SWAT Literature Database for Peer-Reviewed Journal Articles

Title:Estimation of long-term soil moisture using a distributed parameter hydrologic model and verification using remotely sensed data 
Authors:Narasimhan, B., R. Srinivasan, J.G. Arnold, and M. Di Luzio 
Journal:Transactions of the ASAE 
Article ID: 
URL (non-DOI journals):http://ddr.nal.usda.gov/handle/10113/5510 
Broad Application Category:hydrologic only 
Primary Application Category:hydrologic assessment 
Secondary Application Category:calibration, sensitivity, and/or uncertainty analysis 
Watershed Description:29,664 km^2 Upper Trinity; 15,200 km^2 Lower Trinity; 11,632 km^2 Red River; 14,736 km^2 Guadalope; 10,320 km^2; 26,656 km^2 Colorado (Texas) 
Calibration Summary:overall annual average r2/E = 0.75/0.75 (across 24 gauges within six watersheds for differing time periods); range of annual average r2 values = .54 - .99 (20 > .70); correspond E value range = .52 - .99 (21 > .68) 
Validation Summary:overall annual average r2/E = 0.70/0.70 (across 24 gauges within six watersheds for differing time periods); range of annual average r2 values = .63 - 1.00 (17 > .70); correspond E value range = .55 - .97 (22 > .60) 
General Comments:Initial streamflow calibration & validation was performed with a non-linear auto-calibration algorithm for stream gauges that were not affected by reservoirs, diversions, or return flows, and the calibrations were performed for 5-year periods with a "fair distributions of high and low flows". Soil moisture was simulated with SWAT at a spatial resolution of 16 km^2 and a temproal resolution of one week. The simulated soil moisture was evaluated on the basis of vegetation response, by using 16 years of normalized difference vegetation index (NDVI) data derived from NOAA-AVHRR satellite data. The predicted soil moistures were well correlated with agriculture and pasture NDVI values (approaching ~.8 in some years). The authors state that the study provides an alternative framework for estimating soil moisture on the basis of NDVI values (in the absence of ET and soil moisture data), as opposed to just traditional stream flow calibration & validation. 
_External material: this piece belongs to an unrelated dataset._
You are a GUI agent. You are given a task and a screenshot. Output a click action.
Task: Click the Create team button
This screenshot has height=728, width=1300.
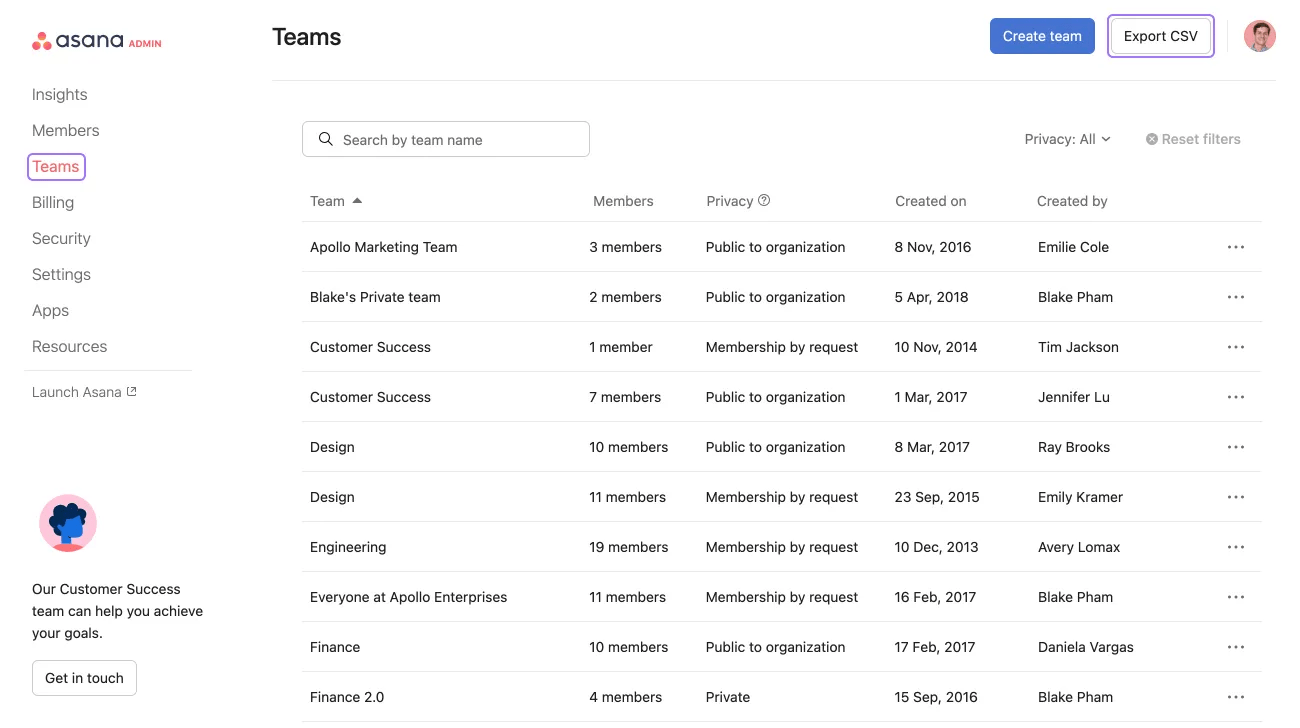(x=1042, y=36)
Abstract:Soil moisture is an important hydrologic variable that controls various land surface processes. In spite of its importance to agriculture and drought monitoring, soil moisture information is not widely available on a regional scale. However, long-term soil moisture information is essential for agricultural drought monitoring and crop yield prediction. The hydrologic model Soil and Water Assessment Tool (SWAT) was used to develop a long-term record of soil water at a fine spatial (16 km^2) and temporal (weekly) resolution from historical weather data. The model was calibrated and validated using stream flow data. However, stream flow accounts for only a small fraction of the hydrologic water balance. Due to the lack of measured evapotranspiration or soil moisture data, the simulated soil water was evaluated in terms of vegetation response, using 16 years of normalized difference vegetation index (NDVI) derived from NOAA-AVHRR satellite data. The simulated soil water was well-correlated with NDVI (r as high as 0.8 during certain years) for agriculture and pasture land use types, during the active growing season April-September, indicating that the model performed well in simulating the soil water. The study provides a framework for using remotely sensed NDVI to verify the soil moisture simulated by hydrologic models in the absence of auxiliary measured data on ET and soil moisture, as opposed to just the traditional stream flow calibration and validation.